Outro elemento importantíssimo na relação entre Liturgia e evangelização é considerar a missão da Igreja. Para que a Igreja existe? Para que Jesus instituiu a Igreja? São João Paulo II, na Teologia da Redemptoris Missio, ensina que a Igreja não tem apenas uma missão evangelizadora, ela é missão. A Igreja é missão em sua identidade. Quer dizer, não existe Igreja sem missão. Neste sentido, a Igreja a Igreja existe se estiver em perene atividade evangelizadora. Onde a dinâmica evangelizadora é alimentada? Na Liturgia!  Como isso é alimentado na vida dos cristãos e cristãs? Com o alimento da Palavra e do Sacramento celebrados na Liturgia. Não somente, porque a Igreja não é somente Liturgia, diz a SC 9, mas permita-me ressaltar este aspecto no contexto da Pastoral DA Liturgia.

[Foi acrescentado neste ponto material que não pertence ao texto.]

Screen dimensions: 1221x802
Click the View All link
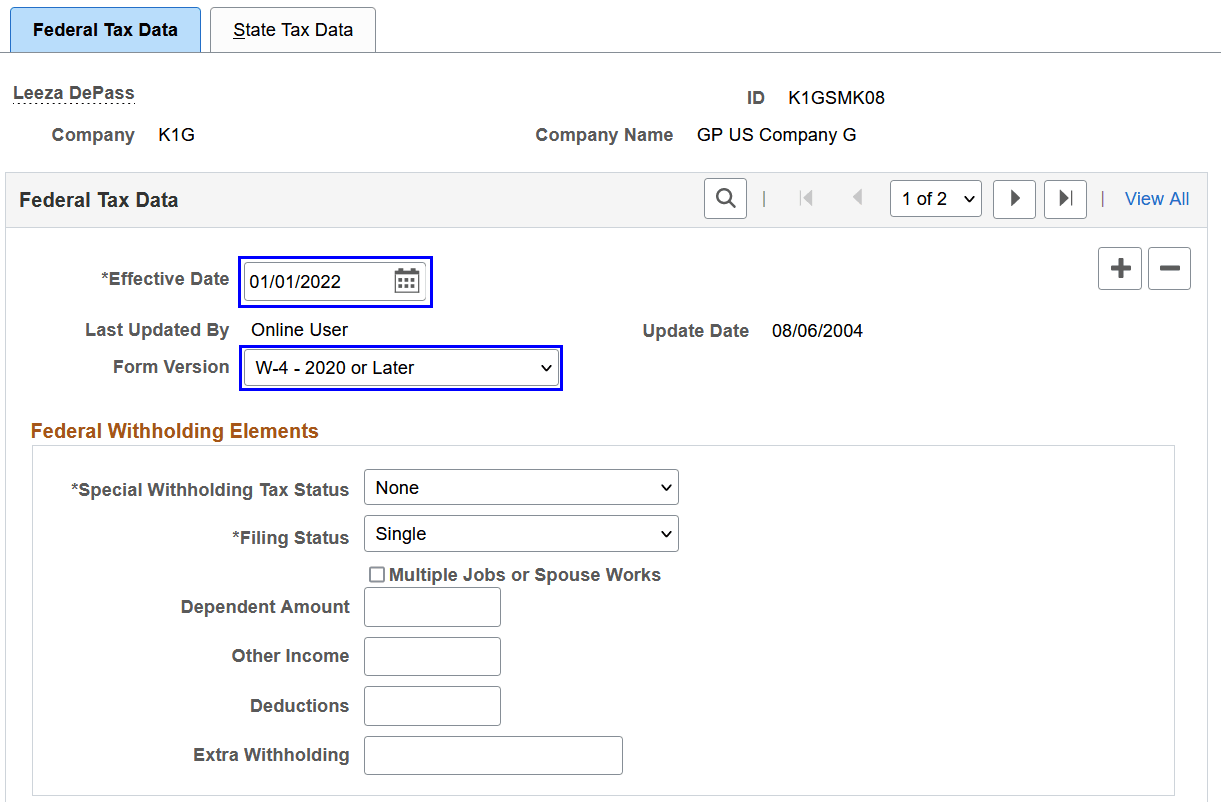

 Do ponto de vista da Pastoral DA Liturgia isso significa que cada celebração deve levar cada celebrante a questionar sua participação na atividade missionária e evangelizadora da Igreja. Não apenas emocionar os celebrantes com o Evangelho, embora a emoção seja necessária, mas celebrar de tal modo que a celebração desinstale os celebrantes de suas comodidades para assumir, em pessoa, o compromisso evangelizador.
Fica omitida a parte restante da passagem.